[LESETEXT]:
++++

NS-Verbrechen in Majdanek: Alternde Täter vor Gericht

Proteste vor dem Urteil im Majdanek-Prozess in Düsseldorf 1981: Ein 72-jähriger ehemaliger KZ-Häftling (in gestreifter KZ-Kleidung) und ein Bundeswehrsoldat führten den Schweigemarsch an. © picture alliance / Hartmut Reeh Foto: Hartmut Reeh
Proteste vor dem Urteil im Majdanek-Prozess in Düsseldorf 1981: Ein 72-jähriger ehemaliger KZ-Häftling (in gestreifter KZ-Kleidung) und ein Bundeswehrsoldat führten den Schweigemarsch an.

Später widmet sich Fechner den grausamen Verbrechen der NS-Zeit: Von 1941 bis 1944 befand sich in Lublin-Majdanek im von Deutschland besetzten Polen ein Konzentrations- und Vernichtungslager, in dem Forschungen zufolge Zigtausende Menschen ermordet wurden. Nach zwei Prozessen gegen ehemalige SS-Angehörige und Lagerpersonal in Lublin wird 1975 der dritte Prozess in Düsseldorf eröffnet - und endet erst sechs Jahre später mit einmal lebenslänglich, dreieinhalb- bis zwölfjährigen Haftstrafen und etlichen Freisprüchen für die Angeklagten.

++++

[DATENINHALT]:
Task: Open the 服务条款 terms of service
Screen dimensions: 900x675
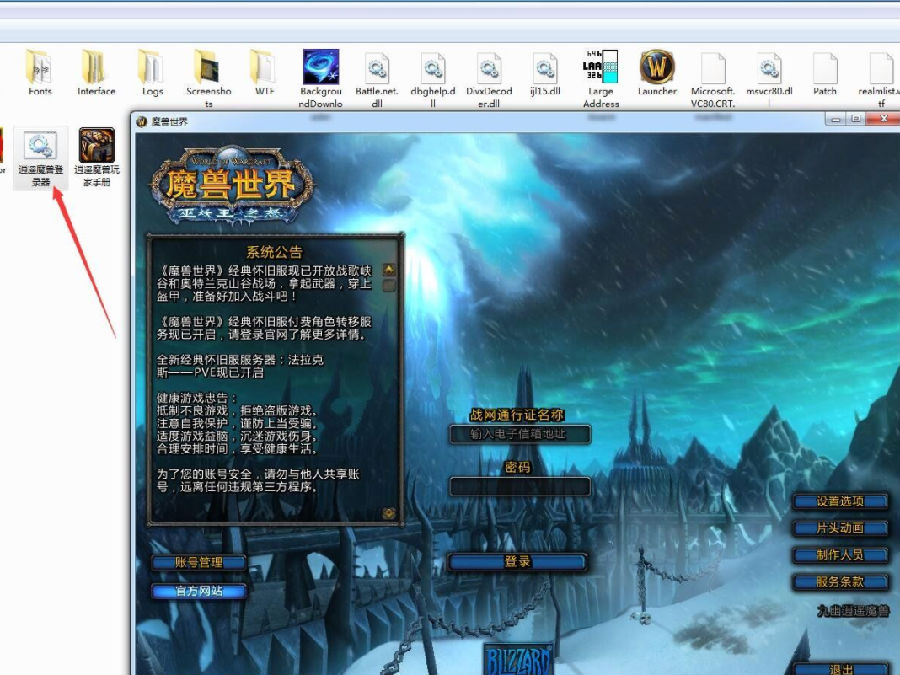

++++

[ARBEITSAUFTRÄGE]:
[a] Gib aus dem Text über den Majdanek-Prozess einen Abschnitt wortgetreu wieder: Beginne bei den Worten mit "Später widmet sich" und höre nach "für die Angeklagten." auf.
[b] Wie könnte der Text über den Majdanek-Prozess weitergehen? Setze ihn nach seinem letzten Satz fort.

[ANTWORTEN]:
[a]
Später widmet sich Fechner den grausamen Verbrechen der NS-Zeit: Von 1941 bis 1944 befand sich in Lublin-Majdanek im von Deutschland besetzten Polen ein Konzentrations- und Vernichtungslager, in dem Forschungen zufolge Zigtausende Menschen ermordet wurden. Nach zwei Prozessen gegen ehemalige SS-Angehörige und Lagerpersonal in Lublin wird 1975 der dritte Prozess in Düsseldorf eröffnet - und endet erst sechs Jahre später mit einmal lebenslänglich, dreieinhalb- bis zwölfjährigen Haftstrafen und etlichen Freisprüchen für die Angeklagten.

[b]
Das Urteil empfinden viele Beobachter als ernüchternd. "Mehr als acht Schuldige für eine Viertelmillion Ermordete hat unsere Justiz nicht finden können", zieht der sozialkritische Publizist und Literaturkritiker Walter Boehlich eine bittere Bilanz des Verfahrens. Heiner Lichtenstein, Prozessbeobachter und -kommentator für den WDR, sieht ein weiteres Problem - das heute, rund acht Jahrzehnte nach dem Holocaust, aktueller ist denn je: Solche Prozesse zu führen, werde wegen des Alters von Beschuldigten und Zeugen immer schwieriger. Als 1975 der Prozess beginnt, wird bereits seit 15 Jahren ermittelt. Die Taten liegen da schon mehr als 30 Jahre zurück.

Jahrelange Recherchen für "Der Prozess"

Eine Reihe Wachtürme des Konzentrationslagers Lublin/Majdanek. © NDR/Filmproduktion E. Fechner
Für seine Doku "Der Prozess" über das Düsseldorfer Verfahren um das KZ Lublin-Majdanek recherchiert Fechner mehrere Jahre.

Während des Düsseldorfer Majdanek-Prozesses befragt und filmt Fechner jahrelang Zeugen, Beschuldigte, Prozessbeobachter, Staatsanwälte, Richter und Verteidiger. Aus dem Material - fast 260 Stunden Film - montiert er schließlich in dreijähriger Arbeit einen virtuellen Dialog, der über Argumente hinaus durch alle Perspektiven auch eine unerhört menschliche Dimension des Geschehenen sichtbar macht. Der erste Teil des dreiteiligen Dokumentarfilms "Der Prozess - Eine Darstellung des Majdanek-Verfahrens in Düsseldorf", "Anklage", wird erstmals 1984 im NDR ausgestrahlt.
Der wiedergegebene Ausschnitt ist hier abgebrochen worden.